### [EXCERPTED RECORDS]
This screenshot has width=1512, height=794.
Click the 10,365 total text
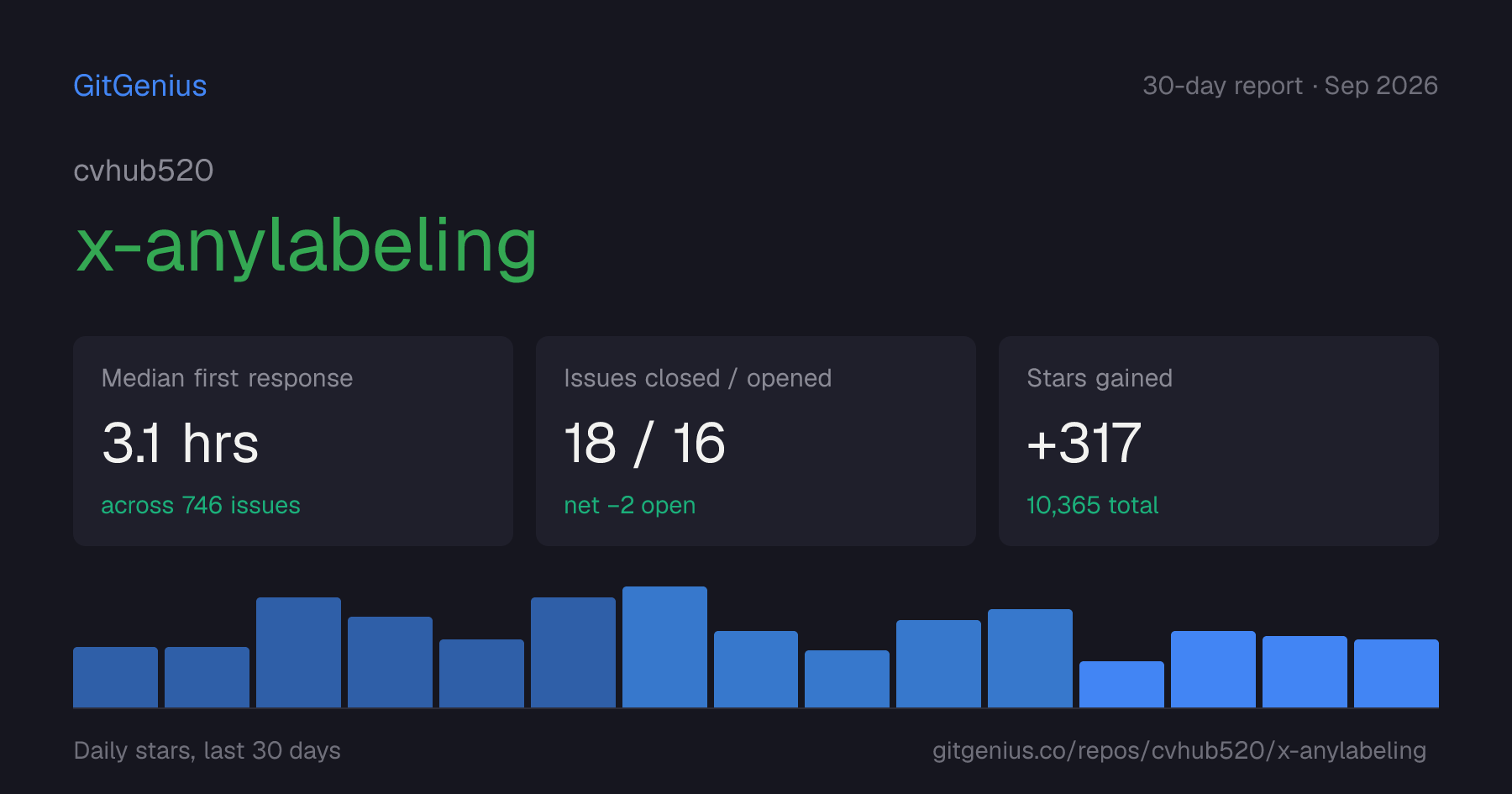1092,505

* * *

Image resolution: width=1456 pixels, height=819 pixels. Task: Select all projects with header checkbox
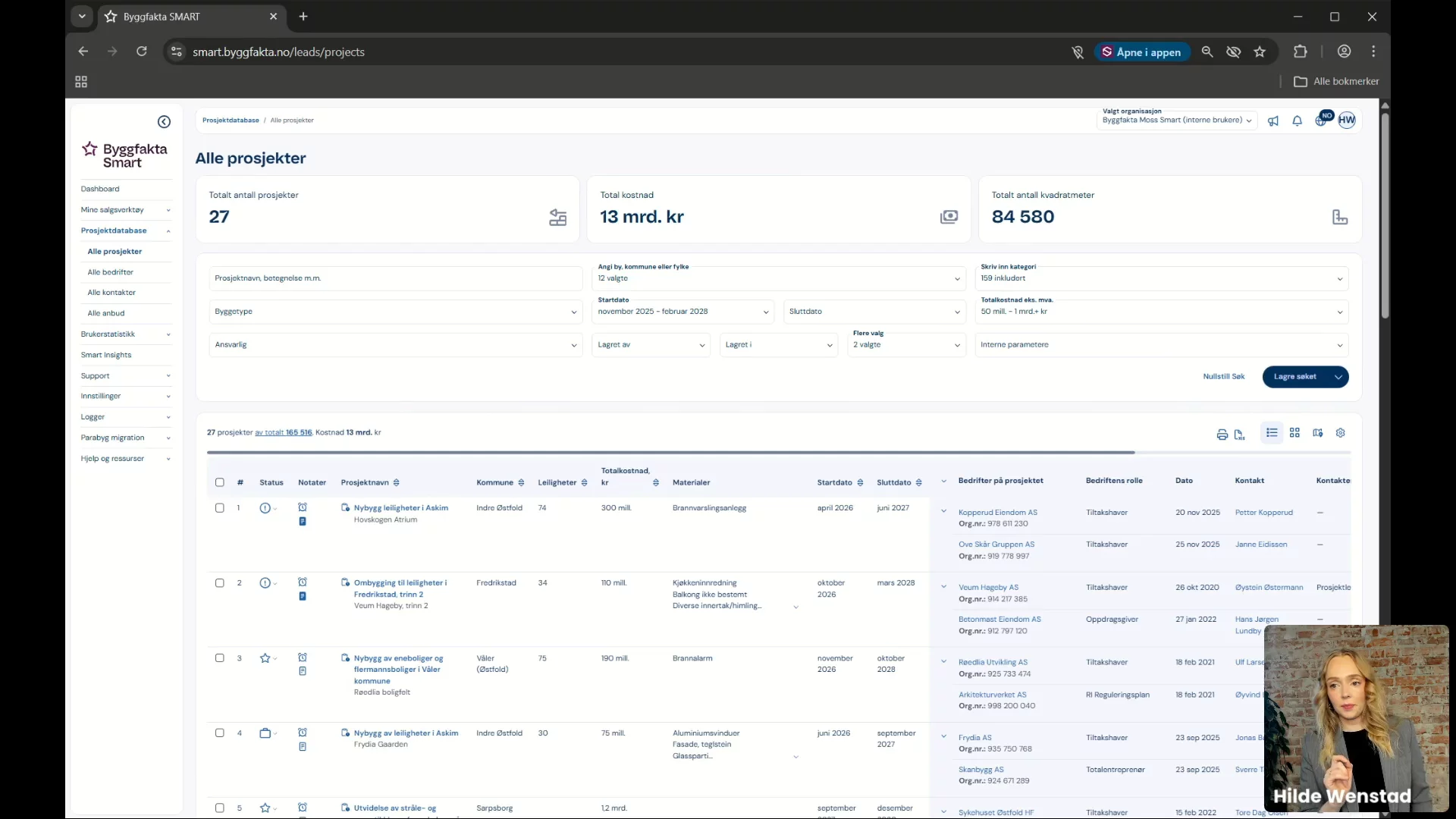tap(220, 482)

### [WRITTEN TASK]
Turn the data from the line containing "Image resolution: width=1456" down to the line containing "tap(220, 482)" into a two-column CSV with the headers request and answer. Each quoted field should hold one request or its answer, with line breaks replaced by spaces, and the pictures left out.

### [PROBLEM SOLUTION]
request,answer
"Image resolution: width=1456 pixels, height=819 pixels. Task: Select all projects with header checkbox","tap(220, 482)"